* **PROBLEM REQUIREMENTS**: In the text on new-home sizes, why have first-time buyers been absent from the market?

* **TEXT EXCERPT**:
** Begin **

But builders across the U.S. and Greater Lehigh Valley are not seeing a strong demand for the 3,000-plus-square-foot “McMansions” that cropped up in the mid-2000s.

Instead, builders are seeing a stronger demand for houses with more usable square footage. Over the past two years, builders across the nation are creating homes with larger footprints, more interchangeable rooms and less wasted space.

“We’re seeing a trend in the extras of the enhancements as opposed to the base or square footage of the house changing,” said Christian Malesic of the Homebuilders Association of Berks County.

He said houses are trending larger by usable square footage. The average homebuyer is not going to buy a new smaller home unless it’s a townhouse, added the executive officer of the West Lawn-based organization that connects homeowners to members of the residential construction industry.

In Berks County, homebuilders are still building the same square footage as they did five or more years ago, Malesic said.

Nationally, the reason new homes are getting larger is because only higher income households can qualify for a mortgage, said Stephen Melman, director of economic services for Economics and Housing Policy of the National Association of Home Builders, an organization based in Washington, D.C. First-time buyers have been absent from the market because of tough lending standards, he said.

“Homes have actually gotten larger over the last couple of years, primarily because the market has not included the first-time homebuyer,” Melman said.

The new home market for larger multigenerational households is growing, but small, Melman said. The trend is more prevalent among families with cultural traditions of housing more than one generation under one roof.

The trend also is driven by aging Baby Boomers who want high quality design.

** End **

* **MATERIAL PROVIDED**:
** Begin **

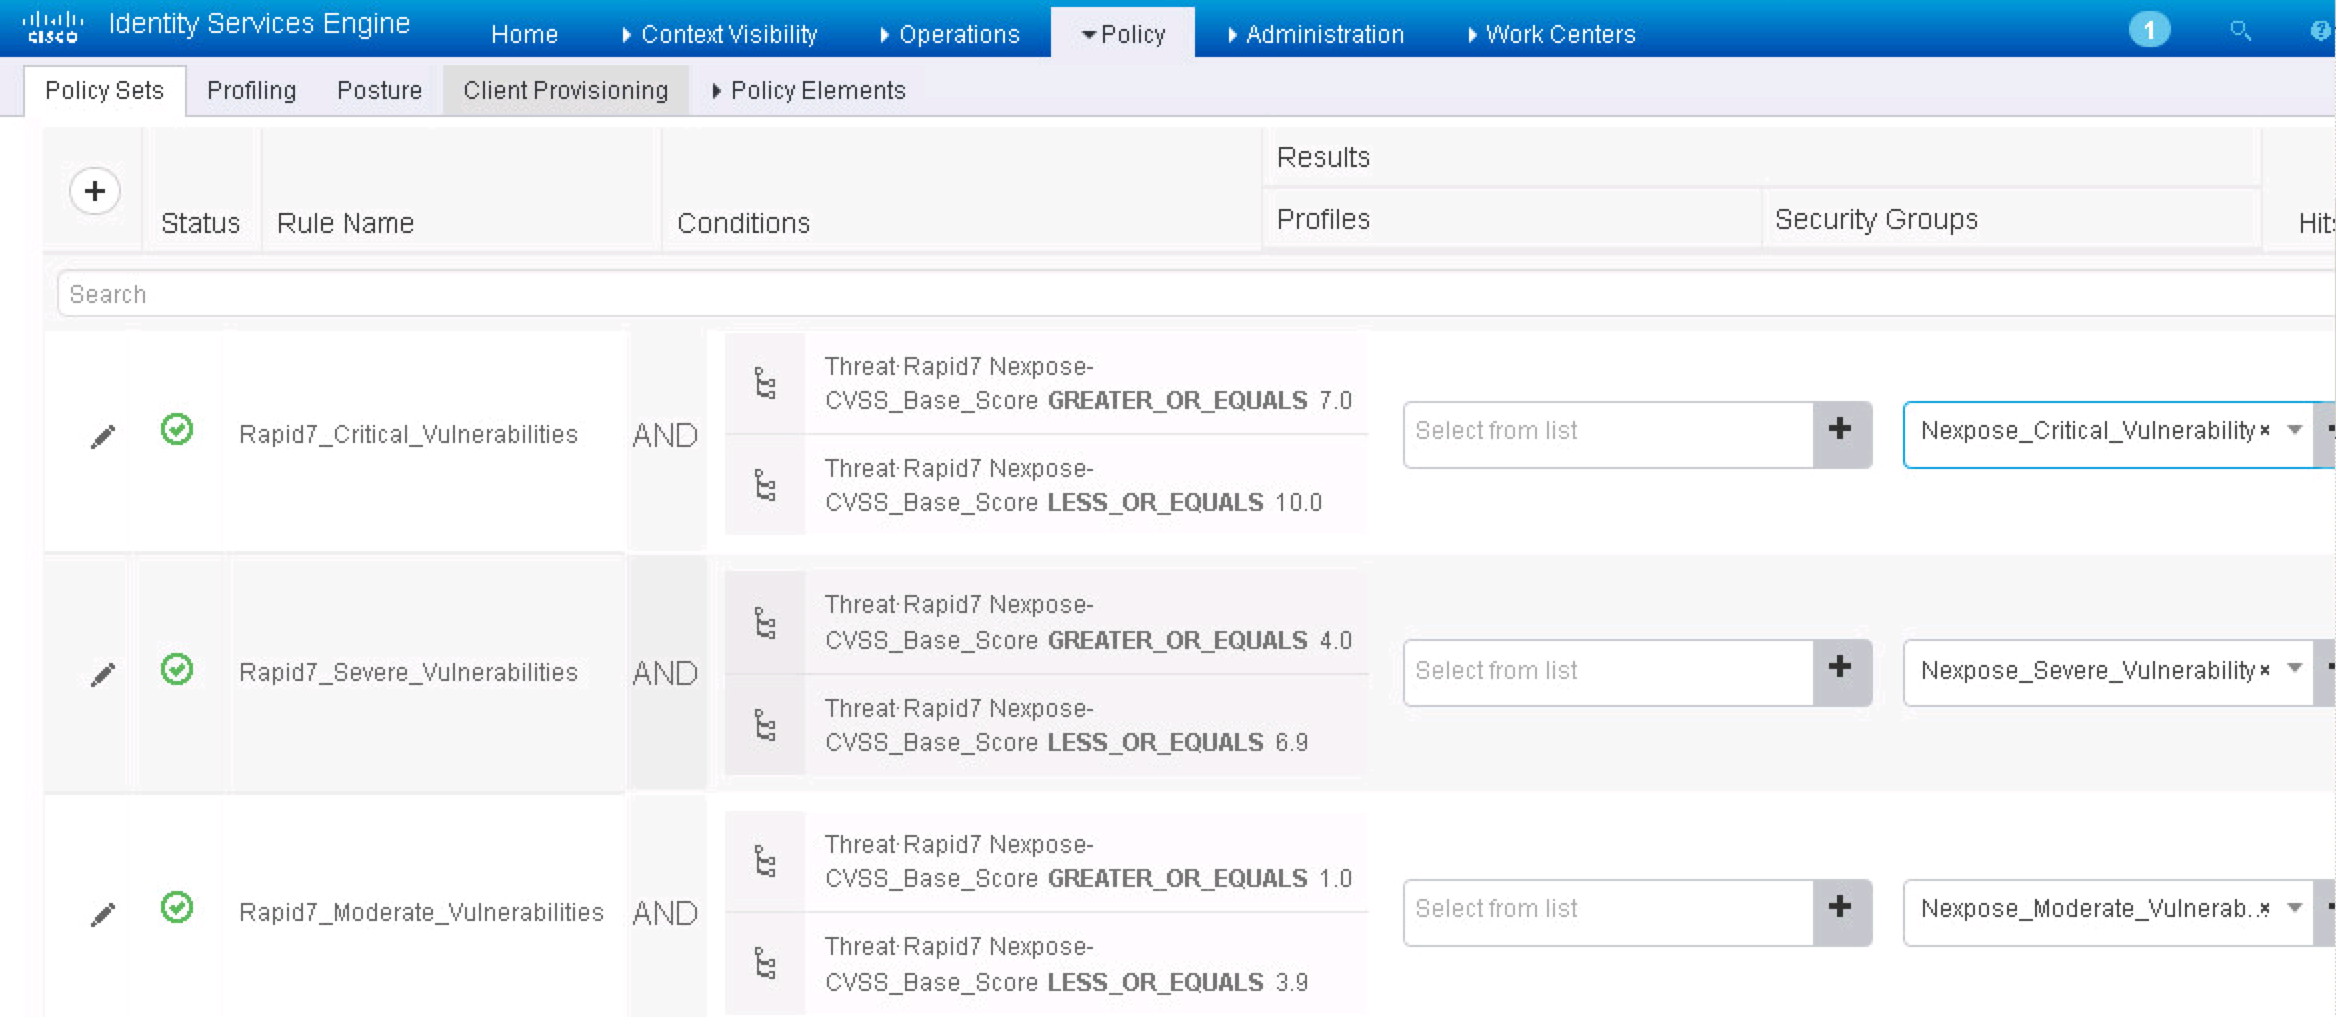Edit the Rapid7_Severe_Vulnerabilities rule pencil icon
This screenshot has height=1017, width=2336.
coord(103,675)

** End **

* **TASK RESPONSE**: Because of tough lending standards.